Zero, you are _partially _right.
With the price of gold the way it is, we still could not go to a Gold & silver standard... unless all the paper bills printed by Obama were thrown in an incinerator.
Thats right, if the money supply went back to 2008 levels, we would have enough for the fractional reserve threshold.

Ah, but without all the drama and uncertainty bred by 2008, would Gold be where it is today?
Perhaps not... but there is always the EU.
If Obama can't wreck the Global Economy, look to Europe...


----------



## BillS

The gold standard will come back after the dollar and the euro are destroyed by hyperinflation. Then it won't matter what the gold price to debt ratio is.

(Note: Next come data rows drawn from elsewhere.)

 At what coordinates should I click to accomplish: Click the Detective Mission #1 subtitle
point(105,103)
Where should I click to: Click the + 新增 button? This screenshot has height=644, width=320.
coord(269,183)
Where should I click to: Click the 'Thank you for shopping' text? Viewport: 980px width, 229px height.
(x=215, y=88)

I believe there will be a complete debt reset. I believe the federal government will default on federal pension obligations, medicare, medicaid, food stamps, and social security. I believe that eventually social security payments will be limited to whatever money comes in. It's going to get a lot worse before it gets better and I lied about the "getting better" part.


----------



## k0xxx

Tweto said:


> [snip]
> The issue is will the value of Gold drop and how far when Europe collapses.

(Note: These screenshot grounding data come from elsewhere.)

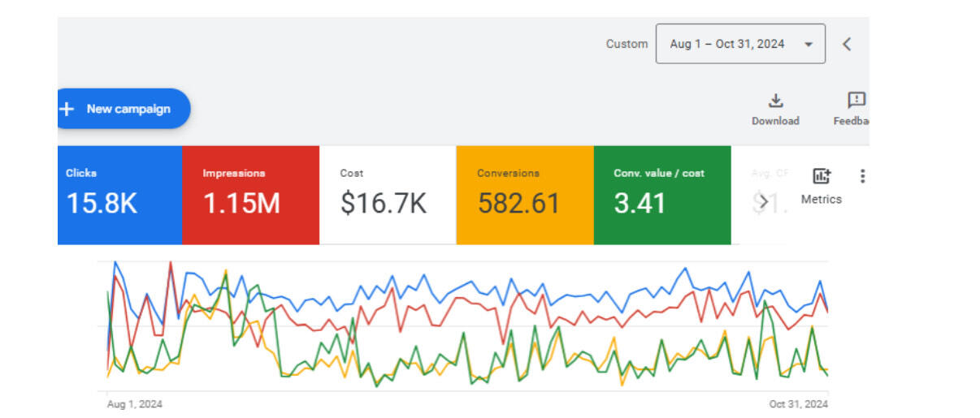This screenshot has height=418, width=980.
Task: Click the Aug 1, 2024 axis label
Action: point(135,403)
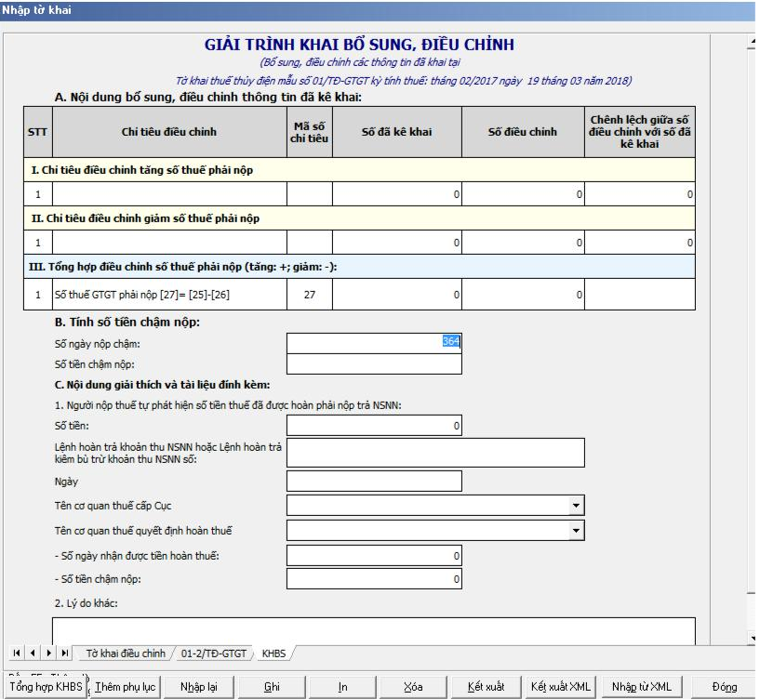Open 'Tên cơ quan thuế quyết định hoàn thuế' dropdown
The image size is (760, 700).
(577, 531)
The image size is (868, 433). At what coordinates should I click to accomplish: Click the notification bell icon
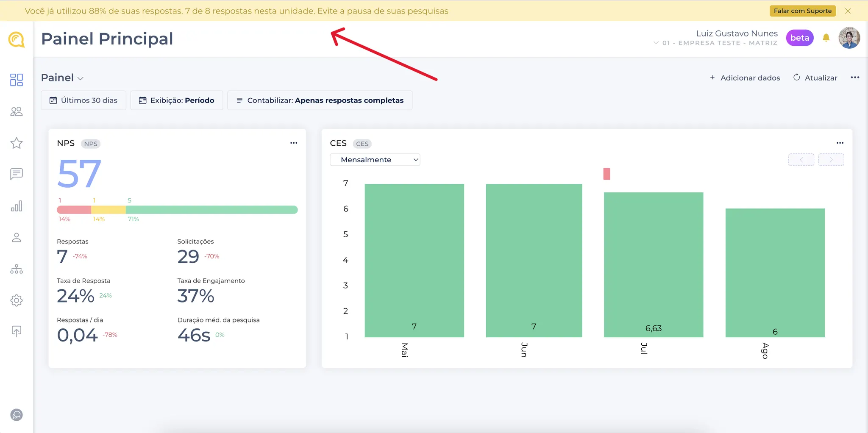[826, 38]
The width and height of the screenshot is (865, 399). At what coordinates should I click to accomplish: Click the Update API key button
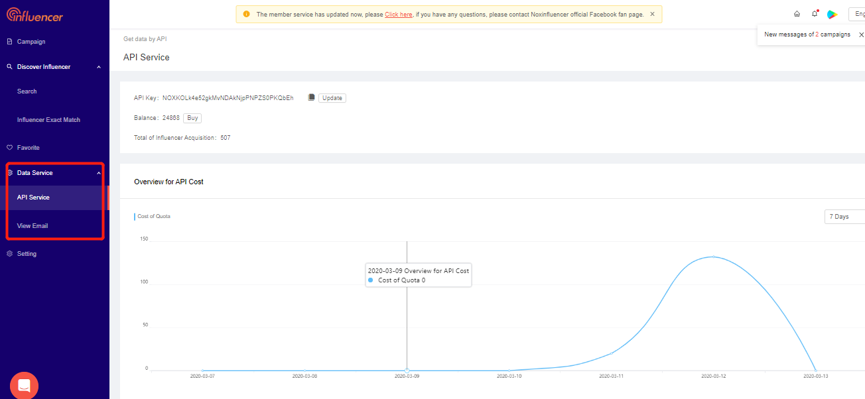[332, 98]
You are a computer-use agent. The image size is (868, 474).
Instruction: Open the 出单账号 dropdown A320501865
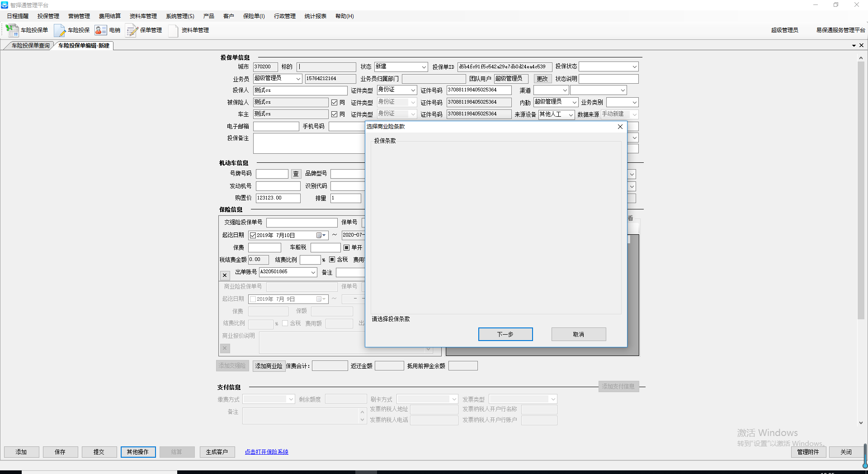click(313, 272)
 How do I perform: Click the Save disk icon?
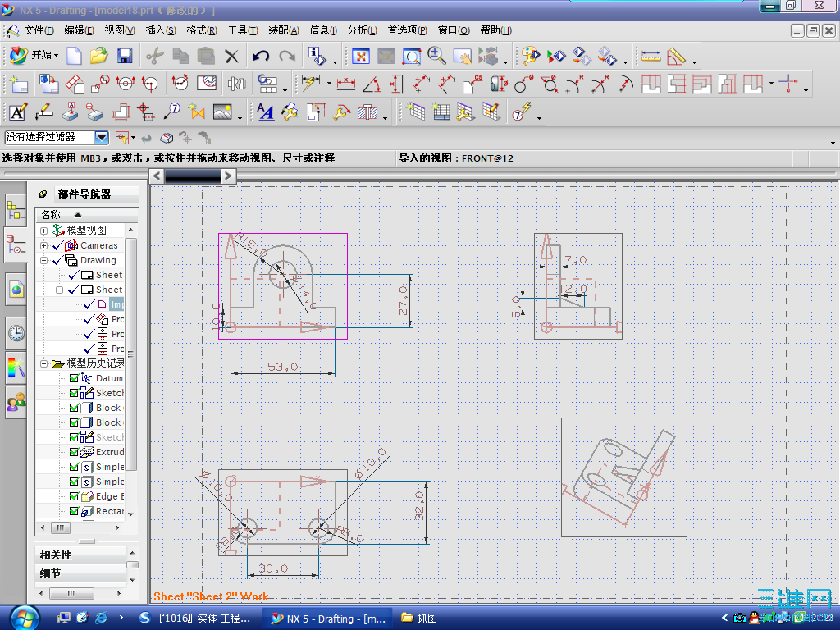click(x=125, y=56)
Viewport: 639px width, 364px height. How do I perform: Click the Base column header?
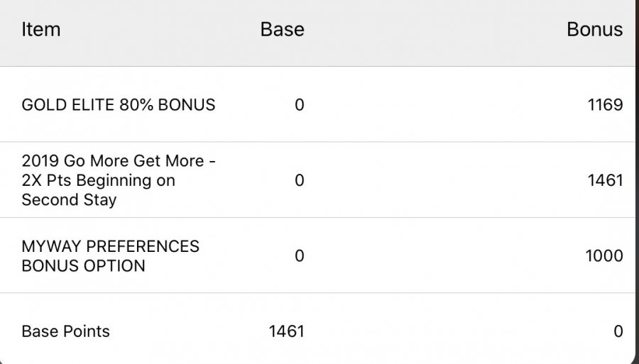pyautogui.click(x=282, y=30)
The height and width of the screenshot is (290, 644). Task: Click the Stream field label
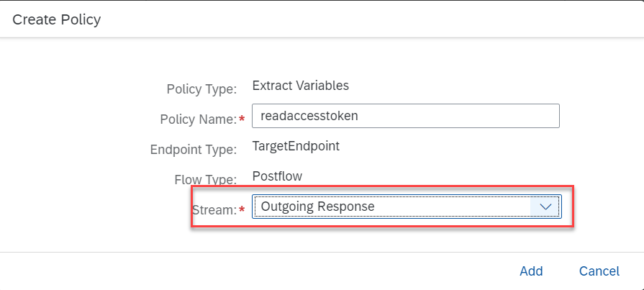[x=213, y=210]
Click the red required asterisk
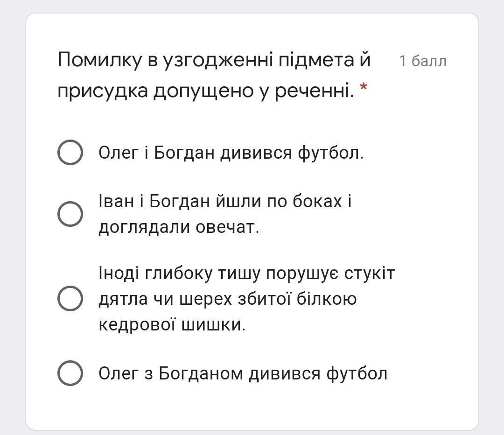 click(x=364, y=87)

I believe that the price of gold, in US dollars, will drop significantly if the Euro dies (that's assuming that the Euro dies before the Dollar). When the Euro dies, the big money will rush into dollars, making the dollar index soar, and dollar stronger. We've seen that to a small extent in recent weeks. IMHO that will be the time to buy precious metals. Then as the Dollar starts it's inevitable crash, and the index plummets, the metals will once again start heading for the stratosphere.

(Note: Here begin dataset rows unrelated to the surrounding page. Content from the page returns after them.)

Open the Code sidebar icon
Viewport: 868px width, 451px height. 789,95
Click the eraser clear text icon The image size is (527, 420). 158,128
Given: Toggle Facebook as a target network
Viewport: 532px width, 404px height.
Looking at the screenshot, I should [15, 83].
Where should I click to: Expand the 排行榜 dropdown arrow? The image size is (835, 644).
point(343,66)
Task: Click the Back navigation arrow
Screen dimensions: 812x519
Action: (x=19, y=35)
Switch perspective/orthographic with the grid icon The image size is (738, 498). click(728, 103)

Even though those with decent amounts of metals put back will then be millionaires, the purchasing power of what the metals buy would more than likely remain the same. If 20 ounces of gold buys you a car valued at $40k in today's market, when that same car is valued $400k, it could still be purchased with 20 ounces of gold.

There will be some exceptions, though. Somethings would be worth more, compared to gold and some things less. Food would probably be worth more, real estate less. During the hyperinflation period of the Weimar Republic, you could purchase a full city block in downtown Berlin for only 25oz of gold.


----------



## Tweto

k0xxx said:


> I believe that the price of gold, in US dollars, will drop significantly if the Euro dies (that's assuming that the Euro dies before the Dollar). When the Euro dies, the big money will rush into dollars, making the dollar index soar, and dollar stronger. We've seen that to a small extent in recent weeks. IMHO that will be the time to buy precious metals. Then as the Dollar starts it's inevitable crash, and the index plummets, the metals will once again start heading for the stratosphere.
> 
> Even though those with decent amounts of metals put back will then be millionaires, the purchasing power of what the metals buy would more than likely remain the same. If 20 ounces of gold buys you a car valued at $40k in today's market, when that same car is valued $400k, it could still be purchased with 20 ounces of gold.
> 
> There will be some exceptions, though. Somethings would be worth more, compared to gold and some things less. Food would probably be worth more, real estate less. During the hyperinflation period of the Weimar Republic, you could purchase a full city block in downtown Berlin for only 25oz of gold.


Sounds like very good logic, thanks


----------



## The_Exorcist

k0xxx said:


> I believe that the price of gold, in US dollars, will drop significantly if the Euro dies (that's assuming that the Euro dies before the Dollar). When the Euro dies, the big money will rush into dollars, making the dollar index soar, and dollar stronger.


Ah, betting on a brief period of deflation, eh?

Lots of people are thinking that way, but you might be disapointed. In fact, I'm pretty sure of it.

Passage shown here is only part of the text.